Happens all the time. It could be dust from the beans, it might be something else. Just dump it. It won't hurt you, that's for certain - I've been eating those things for 30 years!
 
Good to know. I thought it might be from the peas but I had never seen that before when cooking legumes, and it wasnt like starch you would get from a potato, or like the frothe from rice that hasnt been washed... so I just wanted to make sure it wasnt some weird alien bacteria I should be concerned about. I did just scrape it off the sides and stir in what was in the middle (we are not food wasters in my family, and especially not when we are doing the broke college student thing). Its good to know I wont be sick in an hour from it.

I appreciate your help.

fem
 
The more of the gunk you spoon off and out of the pot the clearer your finished product will be. You will notice the same thing if you cook homemade chicken stock - or other stocks.
 
It wasn't really a spoon off thing so much as it was a scrape off thing.
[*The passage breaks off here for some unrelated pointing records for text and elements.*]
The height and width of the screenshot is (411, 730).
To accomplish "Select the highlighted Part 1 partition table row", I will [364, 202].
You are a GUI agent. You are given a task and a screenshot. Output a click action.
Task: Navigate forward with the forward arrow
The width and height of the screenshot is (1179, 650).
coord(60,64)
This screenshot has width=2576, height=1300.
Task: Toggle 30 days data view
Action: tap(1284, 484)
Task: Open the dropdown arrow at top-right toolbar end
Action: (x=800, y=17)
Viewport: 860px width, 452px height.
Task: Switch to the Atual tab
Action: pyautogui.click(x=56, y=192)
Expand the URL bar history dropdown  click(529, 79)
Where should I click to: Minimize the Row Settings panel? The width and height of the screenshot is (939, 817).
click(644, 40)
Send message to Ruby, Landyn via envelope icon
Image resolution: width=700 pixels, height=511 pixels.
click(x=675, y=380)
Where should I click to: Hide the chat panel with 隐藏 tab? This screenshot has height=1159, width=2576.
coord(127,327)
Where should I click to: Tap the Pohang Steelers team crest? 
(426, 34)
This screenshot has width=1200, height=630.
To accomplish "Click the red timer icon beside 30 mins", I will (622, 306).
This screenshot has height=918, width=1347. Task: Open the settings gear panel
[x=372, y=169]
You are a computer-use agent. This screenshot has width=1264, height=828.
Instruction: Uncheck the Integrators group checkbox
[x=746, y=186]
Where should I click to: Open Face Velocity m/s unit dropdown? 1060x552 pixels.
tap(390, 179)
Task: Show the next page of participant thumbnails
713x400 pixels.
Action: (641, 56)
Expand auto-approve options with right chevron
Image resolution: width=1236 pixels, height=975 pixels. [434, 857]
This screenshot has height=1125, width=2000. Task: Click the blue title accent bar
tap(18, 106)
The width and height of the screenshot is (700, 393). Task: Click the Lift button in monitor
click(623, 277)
Like a residue from the steam. I wasnt really worried about clarity since i was going for a sort of pea mush (which I very much accomplished). I am used to regular foaminess that shows up on rice and potatoes and things, but this was definately different. Its kind of hard to describe, but residue is pretty close I think, going up over an inch and a half above the water line (it didnt boil hard enough to ever get that high) and thick and quite a bit of it (probably near a tablespoon all together, though maybe not quite, for about half a pound of peas and 1 1/2 onions)... Definately not the same as rice or potato foam.